OPDRACHTEN BIJ OEFENING:
- a) Ga na of de volgende uitspraken kloppen met het tekstfragment: (i) The Boulanger Legacy is het derde album van Merel Vercammen; (ii) op een van haar uitgaven staat een vioolconcert van Bruch; (iii) Poldowski is de artiestennaam van Irene Regina Wieniawska. Antwoord per uitspraak met ja of nee en citeer de woorden uit de tekst die de doorslag geven.
- b) Welke celliste wordt in het tekstfragment genoemd als een van de collega's met wie Vercammen improvisaties maakte?
- c) Neem uit het tekstfragment letterlijk het deel over dat begint met de woorden "Aan Vercammens ontdekkingen" en eindigt met "en is klasse.".

The Boulanger Legacy is het derde album van de violiste Merel Vercammen. Op niet één uitgave trof ik tot mijn opluchting een vioolconcert van Bruch of vioolsonate van Mozart aan. Op Vercammens debuut-cd Symbiosis (2019) behalve Francks Vioolsonate louter stukken die ik nooit gehoord had, op de kort daarop verschenen tweede – The Zoo – stukken die ik nooit gehoord kón hebben; intrigerende improvisaties met collega’s, van celliste Maya Fridman tot pianist Rembrandt Frerichs.
Aan Vercammens ontdekkingen heb je wat. De verrassing van Symbiosis was de Vioolsonate in d-klein (1914) van Poldowski, artiestennaam van Irene Regina Wieniawska (1879-1932) – dochter van de Poolse componist/ vioolvirtuoos Henryk Wieniawski. Een levend, bloedend stuk, geen slappe obscuriteit. En haar duopartner Dina Ivanova was en is klasse.

AANGELEVERD MATERIAAL:
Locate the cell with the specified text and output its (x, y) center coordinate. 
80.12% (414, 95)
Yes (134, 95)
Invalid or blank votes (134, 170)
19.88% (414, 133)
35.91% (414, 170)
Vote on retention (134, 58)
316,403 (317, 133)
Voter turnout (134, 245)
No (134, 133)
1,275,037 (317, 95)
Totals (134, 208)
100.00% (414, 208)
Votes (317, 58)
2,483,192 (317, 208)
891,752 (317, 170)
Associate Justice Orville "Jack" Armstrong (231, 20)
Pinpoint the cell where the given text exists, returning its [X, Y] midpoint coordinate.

ANTWOORDEN OP VOLGORDE:
- a)
(i) Ja: "The Boulanger Legacy is het derde album van de violiste Merel Vercammen."
(ii) Nee: "Op niet één uitgave trof ik tot mijn opluchting een vioolconcert van Bruch of vioolsonate van Mozart aan."
(iii) Ja: "Poldowski, artiestennaam van Irene Regina Wieniawska"

- b) Maya Fridman.

- c)
Aan Vercammens ontdekkingen heb je wat. De verrassing van Symbiosis was de Vioolsonate in d-klein (1914) van Poldowski, artiestennaam van Irene Regina Wieniawska (1879-1932) – dochter van de Poolse componist/ vioolvirtuoos Henryk Wieniawski. Een levend, bloedend stuk, geen slappe obscuriteit. En haar duopartner Dina Ivanova was en is klasse.